▸ **The problem**: Wherever "北京苹果维修" shows up in the records below, copy the whole line.

▸ **Saved entries**:
<<<<

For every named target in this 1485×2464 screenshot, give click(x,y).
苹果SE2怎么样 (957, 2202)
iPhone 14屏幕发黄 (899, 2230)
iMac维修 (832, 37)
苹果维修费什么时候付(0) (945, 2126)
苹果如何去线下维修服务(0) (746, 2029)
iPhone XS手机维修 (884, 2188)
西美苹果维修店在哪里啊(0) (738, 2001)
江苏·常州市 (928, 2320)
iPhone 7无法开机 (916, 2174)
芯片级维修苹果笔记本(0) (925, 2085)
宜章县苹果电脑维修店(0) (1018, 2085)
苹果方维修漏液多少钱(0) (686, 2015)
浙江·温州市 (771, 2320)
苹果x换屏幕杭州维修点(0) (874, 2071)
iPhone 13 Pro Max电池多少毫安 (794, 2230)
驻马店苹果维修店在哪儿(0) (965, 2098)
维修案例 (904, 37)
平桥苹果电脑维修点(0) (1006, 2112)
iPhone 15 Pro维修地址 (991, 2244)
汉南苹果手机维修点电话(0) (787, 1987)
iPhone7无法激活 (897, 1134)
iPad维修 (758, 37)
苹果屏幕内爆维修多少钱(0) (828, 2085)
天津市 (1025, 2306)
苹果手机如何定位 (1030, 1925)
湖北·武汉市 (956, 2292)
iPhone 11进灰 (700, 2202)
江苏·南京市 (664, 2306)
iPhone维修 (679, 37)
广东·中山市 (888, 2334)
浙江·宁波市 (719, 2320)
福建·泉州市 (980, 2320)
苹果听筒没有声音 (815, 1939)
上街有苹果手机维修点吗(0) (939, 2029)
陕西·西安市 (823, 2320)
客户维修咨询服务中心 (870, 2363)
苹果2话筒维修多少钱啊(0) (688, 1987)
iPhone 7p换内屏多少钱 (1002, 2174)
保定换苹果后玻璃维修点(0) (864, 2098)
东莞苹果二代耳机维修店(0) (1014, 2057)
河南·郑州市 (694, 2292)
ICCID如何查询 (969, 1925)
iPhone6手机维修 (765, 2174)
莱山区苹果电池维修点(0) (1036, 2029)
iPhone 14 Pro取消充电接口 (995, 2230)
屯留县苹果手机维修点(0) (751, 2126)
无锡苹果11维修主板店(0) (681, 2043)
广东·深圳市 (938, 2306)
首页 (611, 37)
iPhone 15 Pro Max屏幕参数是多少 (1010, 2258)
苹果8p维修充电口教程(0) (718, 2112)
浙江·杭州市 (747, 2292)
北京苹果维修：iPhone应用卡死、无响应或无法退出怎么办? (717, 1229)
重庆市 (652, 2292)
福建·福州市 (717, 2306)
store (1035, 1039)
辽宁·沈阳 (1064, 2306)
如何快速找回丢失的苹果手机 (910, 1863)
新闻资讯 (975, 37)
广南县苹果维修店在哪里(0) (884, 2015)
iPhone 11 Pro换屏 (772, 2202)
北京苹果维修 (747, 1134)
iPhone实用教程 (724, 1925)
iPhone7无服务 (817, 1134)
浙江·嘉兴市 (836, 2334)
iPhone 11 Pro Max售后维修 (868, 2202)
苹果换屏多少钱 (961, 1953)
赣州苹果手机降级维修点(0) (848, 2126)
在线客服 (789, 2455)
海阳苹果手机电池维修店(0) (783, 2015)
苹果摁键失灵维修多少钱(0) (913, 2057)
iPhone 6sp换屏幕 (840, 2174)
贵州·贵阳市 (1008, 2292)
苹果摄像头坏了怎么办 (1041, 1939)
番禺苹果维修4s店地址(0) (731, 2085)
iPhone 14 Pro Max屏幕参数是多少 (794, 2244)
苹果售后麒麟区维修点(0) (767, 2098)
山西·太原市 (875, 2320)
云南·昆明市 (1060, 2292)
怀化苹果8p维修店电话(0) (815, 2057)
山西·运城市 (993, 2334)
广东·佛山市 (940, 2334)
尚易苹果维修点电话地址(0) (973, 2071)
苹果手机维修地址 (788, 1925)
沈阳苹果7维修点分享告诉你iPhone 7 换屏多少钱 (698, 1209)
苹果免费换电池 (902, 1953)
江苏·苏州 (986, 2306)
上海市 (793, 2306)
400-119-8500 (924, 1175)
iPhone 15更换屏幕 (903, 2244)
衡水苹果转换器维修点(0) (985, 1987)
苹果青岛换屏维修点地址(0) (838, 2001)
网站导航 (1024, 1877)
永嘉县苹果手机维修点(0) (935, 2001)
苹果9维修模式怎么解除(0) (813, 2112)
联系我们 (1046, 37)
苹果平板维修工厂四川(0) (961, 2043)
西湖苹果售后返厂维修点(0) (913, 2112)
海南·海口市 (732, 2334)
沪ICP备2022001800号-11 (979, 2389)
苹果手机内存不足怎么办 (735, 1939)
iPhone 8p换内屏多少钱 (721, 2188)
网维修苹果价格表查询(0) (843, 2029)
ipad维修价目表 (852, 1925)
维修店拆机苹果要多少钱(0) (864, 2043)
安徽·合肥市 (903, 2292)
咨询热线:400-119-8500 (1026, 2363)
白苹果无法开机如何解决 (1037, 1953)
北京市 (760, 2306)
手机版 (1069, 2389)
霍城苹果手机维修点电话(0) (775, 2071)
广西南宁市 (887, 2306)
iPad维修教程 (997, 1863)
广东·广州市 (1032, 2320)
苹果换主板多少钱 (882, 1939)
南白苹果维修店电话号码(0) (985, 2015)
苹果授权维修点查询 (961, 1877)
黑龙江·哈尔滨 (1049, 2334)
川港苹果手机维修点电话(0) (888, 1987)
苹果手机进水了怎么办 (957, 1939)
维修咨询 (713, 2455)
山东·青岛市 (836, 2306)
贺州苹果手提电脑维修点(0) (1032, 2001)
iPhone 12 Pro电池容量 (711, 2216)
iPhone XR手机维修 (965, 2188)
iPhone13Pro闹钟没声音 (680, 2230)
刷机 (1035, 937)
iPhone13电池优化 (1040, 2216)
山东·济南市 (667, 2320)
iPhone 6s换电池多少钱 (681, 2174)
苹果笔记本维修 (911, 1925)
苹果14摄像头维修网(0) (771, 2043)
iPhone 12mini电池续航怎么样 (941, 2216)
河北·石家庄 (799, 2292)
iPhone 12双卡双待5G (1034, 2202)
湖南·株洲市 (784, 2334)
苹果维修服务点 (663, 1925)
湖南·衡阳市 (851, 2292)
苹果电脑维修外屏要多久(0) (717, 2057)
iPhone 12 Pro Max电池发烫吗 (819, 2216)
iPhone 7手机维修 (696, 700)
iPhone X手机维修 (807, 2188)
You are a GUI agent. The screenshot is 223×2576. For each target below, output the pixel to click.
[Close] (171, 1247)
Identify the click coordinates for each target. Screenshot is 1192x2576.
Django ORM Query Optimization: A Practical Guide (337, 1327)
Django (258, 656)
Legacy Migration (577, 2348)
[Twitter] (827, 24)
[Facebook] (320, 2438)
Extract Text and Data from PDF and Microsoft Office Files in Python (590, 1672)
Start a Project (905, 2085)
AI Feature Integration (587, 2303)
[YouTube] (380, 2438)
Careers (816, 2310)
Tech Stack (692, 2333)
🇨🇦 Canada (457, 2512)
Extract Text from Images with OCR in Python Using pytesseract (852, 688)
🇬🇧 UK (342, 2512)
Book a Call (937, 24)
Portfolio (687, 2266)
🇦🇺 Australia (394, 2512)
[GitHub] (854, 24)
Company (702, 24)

>>>>

▸ **Answer area**:
北京苹果维修：iPhone应用卡死、无响应或无法退出怎么办? (717, 1229)
北京苹果维修 (747, 1134)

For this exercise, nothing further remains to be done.